(Records for locating words and elements)
########

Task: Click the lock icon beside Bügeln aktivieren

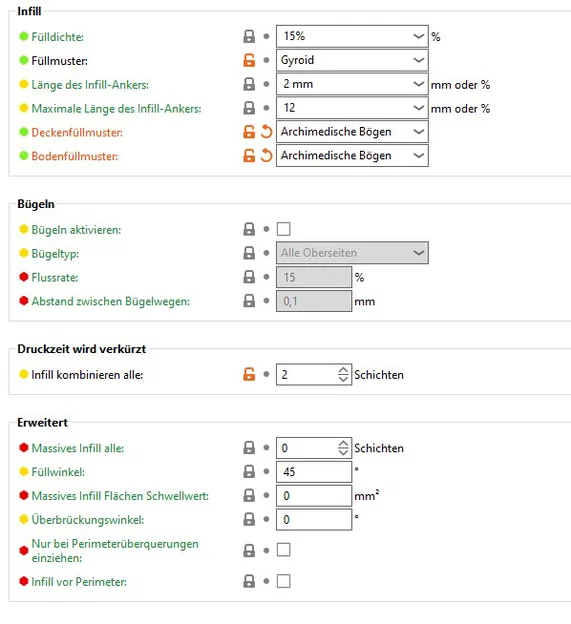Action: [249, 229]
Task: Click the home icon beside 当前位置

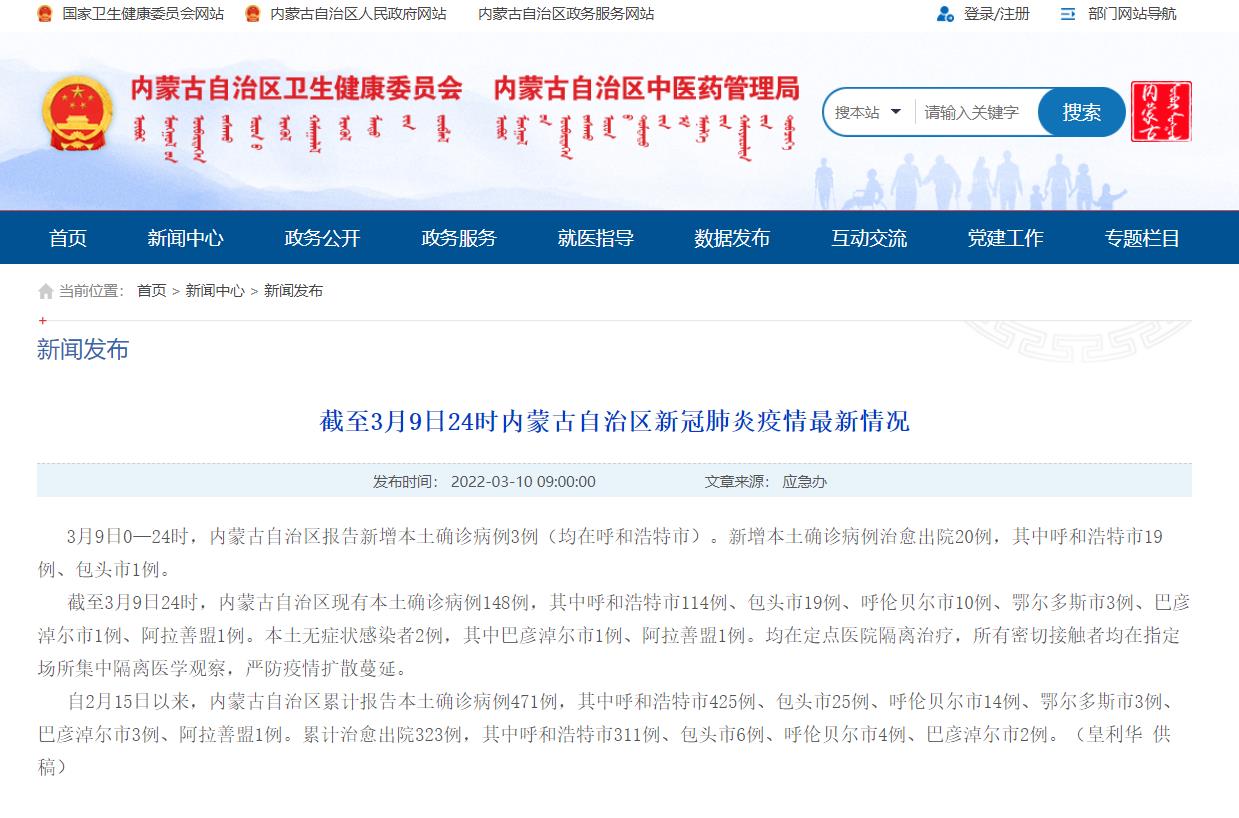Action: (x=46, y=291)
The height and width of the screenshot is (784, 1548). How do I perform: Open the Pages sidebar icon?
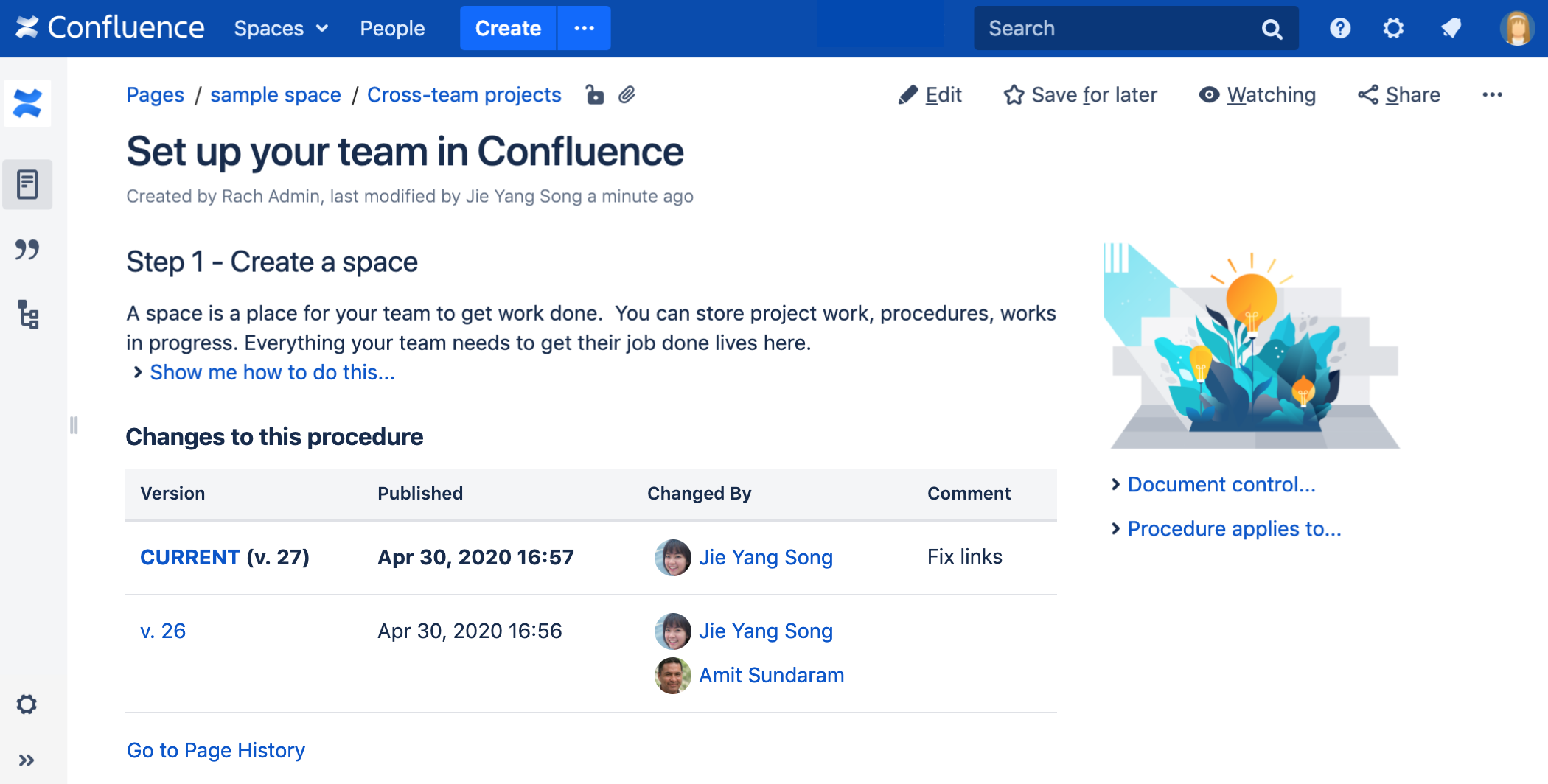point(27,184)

########

EXERCISE REQUIREMENTS: Put the lines of every item above into a numbered list, skipping blank lines and leaving out the pictures.

THE ANSWER:
1. Task: Click the lock icon beside Bügeln aktivieren
2. Action: [249, 229]
3. Task: Click the home icon beside 当前位置
4. Action: (x=46, y=291)
5. The height and width of the screenshot is (784, 1548). How do I perform: Open the Pages sidebar icon?
6. point(27,184)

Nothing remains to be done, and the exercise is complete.